Proteolysis-inducing factor (PIF), isolated from a cachexia-inducing murine tumour, has been shown to stimulate protein breakdown in C(2)C(12) myotubes. The effect was attenuated by the specific proteasome inhibitor lactacystin and there was an elevation of proteasome 'chymotrypsin-like' enzyme activity and expression of 20S proteasome alpha-subunits at concentrations of PIF between 2 and 16 nM. Higher concentrations of PIF had no effect. The action of PIF was attenuated by eicosapentaenoic acid (EPA) (50 microM). At a concentration of 4 nM, PIF induced a transient decrease in IkappaBalpha levels after 30 min incubation, while no effect was seen at 20 nM PIF. The level of IkappaBalpha, an NF-kappaB inhibitory protein, returned to normal after 60 min.

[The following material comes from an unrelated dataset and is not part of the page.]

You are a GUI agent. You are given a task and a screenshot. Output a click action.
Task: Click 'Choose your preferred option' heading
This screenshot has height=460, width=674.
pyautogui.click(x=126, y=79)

Depletion of IkappaBalpha from the cytosol was not seen in myotubes pretreated with EPA, suggesting that the NF-kappaB/IkappaB complex was stabilised. At concentrations between 2 and 8 nM, PIF stimulated an increased nuclear migration of NF-kappaB, which was not seen in myotubes pretreated with EPA. The PIF-induced increase in chymotrypsin-like enzyme activity was also attenuated by the NF-kappaB inhibitor peptide SN50, suggesting that NF-kappaB may be involved in the PIF-induced increase in proteasome expression. The results further suggest that EPA may attenuate protein degradation induced by PIF, at least partly, by preventing NF-kappaB accumulation in the nucleus.